* start Excerpted text *

- DVD cover
- Directed by: Michael Miner
- Written by: Tasca Shadix
- Produced by: David Skinner Larry Estes
- Starring: Mary Stuart Masterson Jena Malone
- Cinematography: James J. Whitaker
- Edited by: Brian Berdan
- Music by: Richard Gibbs
- Distributed by: Winstar Home Video
- Release date: 1999;
- Running time: 111 minutes
- Country: United States
- Language: English

= The Book of Stars =

The Book of Stars is a 1999 American drama film directed by Michael Miner and starring Mary Stuart Masterson and Jena Malone as two sisters, both of whom are on the down slopes of their lives but in entirely different ways. It received its world premiere as part of the 1999 South by Southwest Film Festival.

==Plot==
Penny and Mary are sisters living together in a tenement apartment in a seedy section of an unnamed city. The responsibility of caring for fifteen-year-old Mary has fallen on Penny due to the death of their parents years before.

* end Excerpted text *
* start Data provided *

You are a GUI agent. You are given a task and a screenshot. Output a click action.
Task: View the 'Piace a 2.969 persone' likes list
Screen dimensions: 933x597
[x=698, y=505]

* end Data provided *

* [What to do]
a - According to the film page, where did the movie have its world premiere?
b - Transcribe the film page starting with "The Book of Stars is" and going on through "Southwest Film Festival.".
The material is separate from the film page.

* [Answers for this exercise]
a - At the 1999 South by Southwest Film Festival.

b -
The Book of Stars is a 1999 American drama film directed by Michael Miner and starring Mary Stuart Masterson and Jena Malone as two sisters, both of whom are on the down slopes of their lives but in entirely different ways. It received its world premiere as part of the 1999 South by Southwest Film Festival.